**Provided text**

The point is this isn’t like machine vision or voice, where its almost expontentionally better than traditional approaches.

It’s just... a bit better. Which is worth it only if the fractional improvement pays for the setup cost.

It's not unheard of to see +10-30% in revenue when adding a recommender system [0]; The system described by the author is arguably more complex than a recommender system, since he has to develop, maintain and evaluate a set of rules that are not based on real data, but only on his intuition of what users want. GP gave good examples of how this would easily fail (do you always want to recommend items from the same category; if not, how do you know which other category to recommend?)

[0] http://citeseerx.ist.psu.edu/viewdoc/download?doi=

For newer or smaller firms the SQL approach makes sense. Both because there is less data, and it's less risky to implement. Once the context is fully fleshed out, then it's easier to move on to a ML recommender system. It's also easier to track improvement vs a benchmark.

All the big cloud providers are offering pre-trained models for currently popular AI/ML use cases, such as image labelling, face recognition etc. I think this will be the easiest way to apply AI/ML, combined with transfer learning so that the provider can pre-train the basic model and then provide a way for the customer to customize it further for a specific use case.

Of course this can also fail if the pre-trained generic models don't offer enough value and you end up having to develop your own models, but we'll see how it goes.

Btw, I've published a short Kindle book that aims to provide an overview of these pre-trained services currently available on various clouds, it can be found on Amazon by searching for AI ML Managed Services 2018. It attempts to save you the trouble of scanning through all the online documentation to find out what they do.

But the SQL approach at best only answers which item type to present the customer.

How does the query make a good decision on the specific item?

Speaking of their examples, and given they send promotional letters not too frequently, I'm sure there are many people around me who will buy many sunglasses, shoes, or clothes for different styles. I just don't want to be advertised toaster and bathroom stuffs together. IMO you have to do research on items those can be matched together for each group of users.

Recommend items that are bought together. Other customers who buy these sunglasses could be shown the shoe and the book.

It's a lot less stupid that recommending to buy the same item again and again.

Nice post,

Here's a different way to think about the situation with current AI/deep-learning; if the current upsurge of methodologies was getting close to general AI, it would be getting closer and closer to a hammer that really did let you treat everything as a nail. IE, it would be general purpose.

But I think I can say we're not seeing that even though deep learning seems to be continually expanding the domains that it can operate on. How is that? This Open AI is very eye-opening; "We’re releasing an analysis showing that since 2012, the amount of compute used in the largest AI training runs has been increasing exponentially with a 3.5 month-doubling time (by comparison, Moore’s Law had an 18-month doubling period)." Essentially, as a rather brute-force-y method, we have shown we can expand deep learning's impact to a larger and large domain but not at all in the fashion of human learning tricks (where the new isn't that much harder than the old trick).

Maybe, in this process, a better algorithm that adjusts to new situations without increased costs will surface. But until then it seems new and old methods will need to coexist.


This doesn't sound related to the post, no? The post doesn't argue for general AI that learns like humans do, it only discusses the merits of AI as a whole vs hard-coded SQL queries and heuristics.

**Information given**

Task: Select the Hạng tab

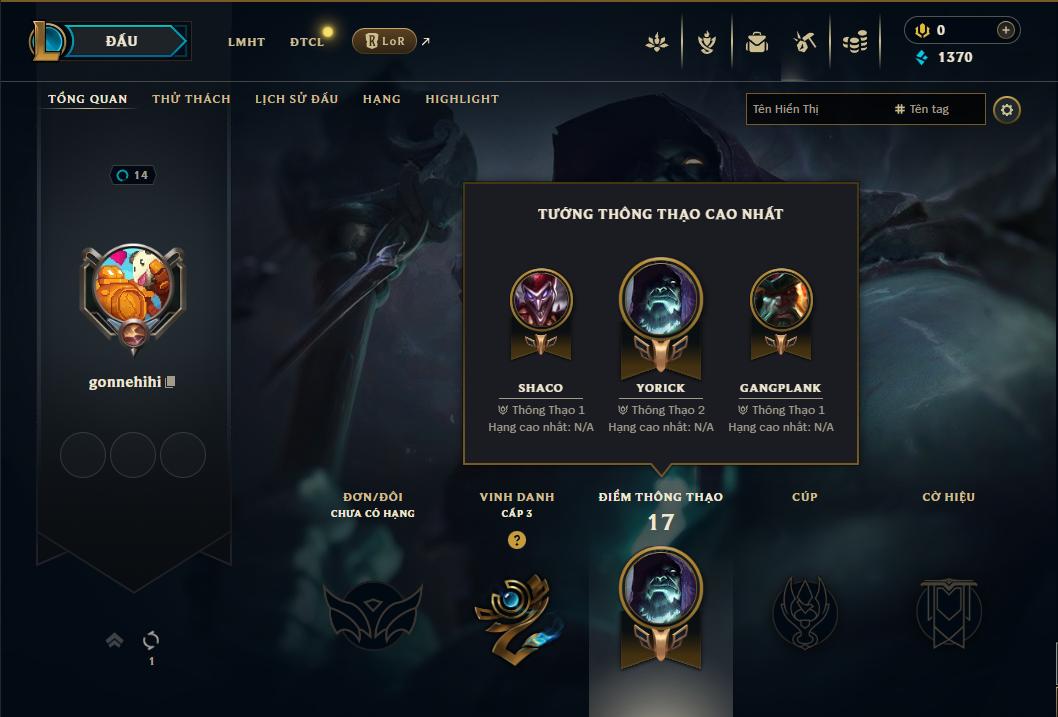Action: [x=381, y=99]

--

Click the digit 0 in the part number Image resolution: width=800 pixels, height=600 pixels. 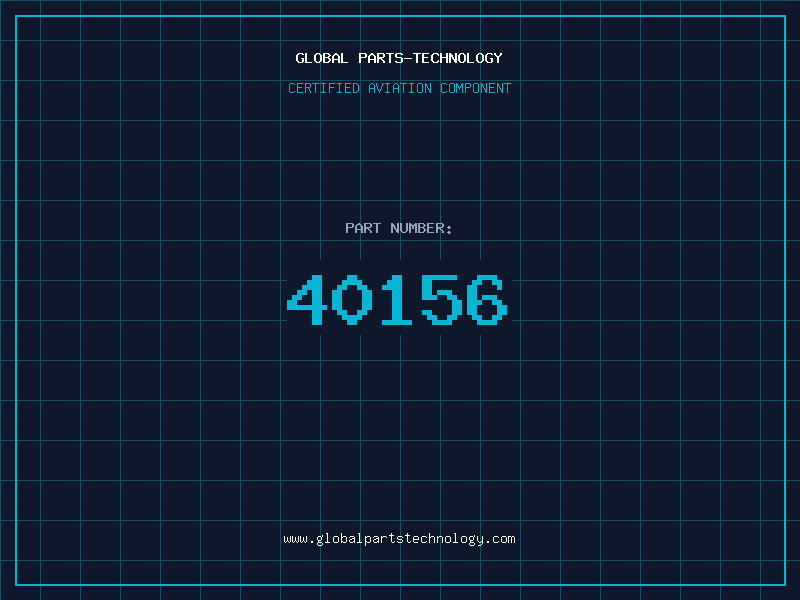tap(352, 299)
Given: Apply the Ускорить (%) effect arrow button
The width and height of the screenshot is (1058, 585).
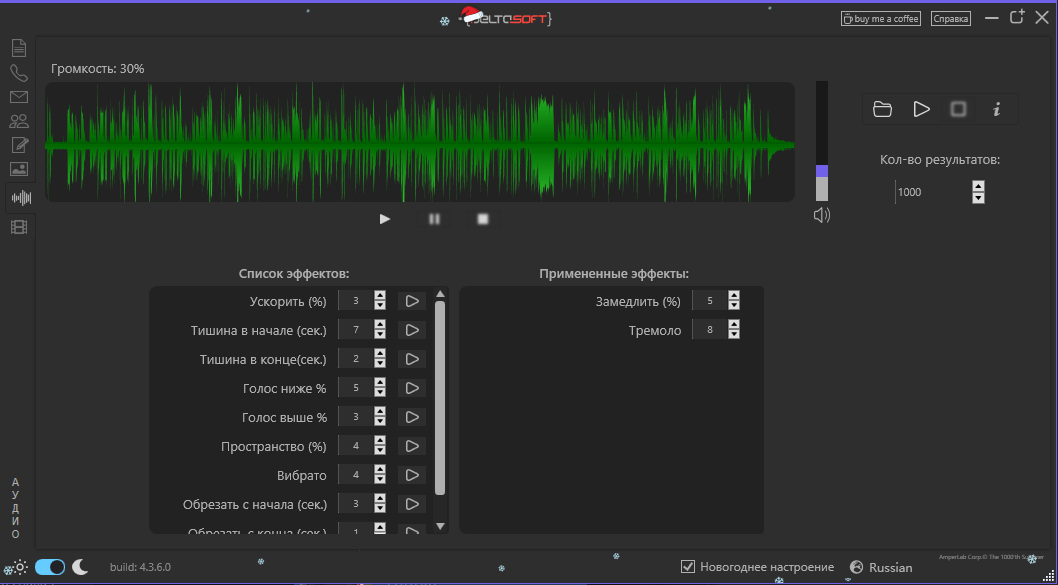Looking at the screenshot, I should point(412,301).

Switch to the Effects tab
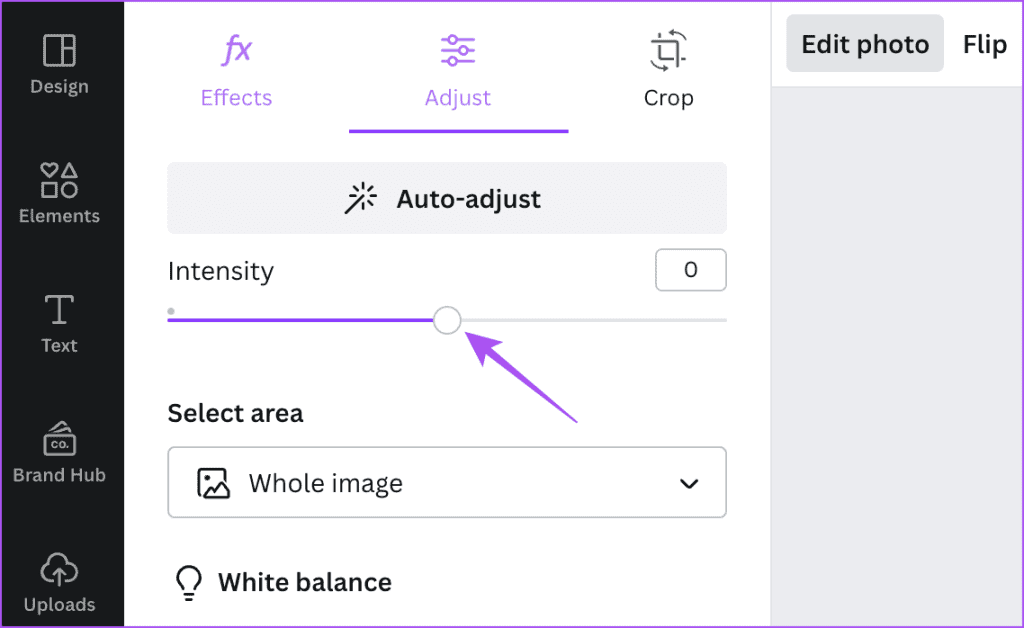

**Your objective**
Copy the forum thread from "All the big" through "what they do.", substituting "hosting vendors" for "cloud providers" wherever it occurs.

**Solution**
All the big hosting vendors are offering pre-trained models for currently popular AI/ML use cases, such as image labelling, face recognition etc. I think this will be the easiest way to apply AI/ML, combined with transfer learning so that the provider can pre-train the basic model and then provide a way for the customer to customize it further for a specific use case.

Of course this can also fail if the pre-trained generic models don't offer enough value and you end up having to develop your own models, but we'll see how it goes.

Btw, I've published a short Kindle book that aims to provide an overview of these pre-trained services currently available on various clouds, it can be found on Amazon by searching for AI ML Managed Services 2018. It attempts to save you the trouble of scanning through all the online documentation to find out what they do.